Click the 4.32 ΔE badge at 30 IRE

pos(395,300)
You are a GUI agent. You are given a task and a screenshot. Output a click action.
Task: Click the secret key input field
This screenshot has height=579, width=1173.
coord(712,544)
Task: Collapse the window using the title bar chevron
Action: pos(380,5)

────

TASK TO COMPLETE: Return only and exactly the lines from the one that contains "You are a GUI" through the final line of the material above.

OUTPUT:
You are a GUI agent. You are given a task and a screenshot. Output a click action.
Task: Click the secret key input field
This screenshot has height=579, width=1173.
coord(712,544)
Task: Collapse the window using the title bar chevron
Action: pos(380,5)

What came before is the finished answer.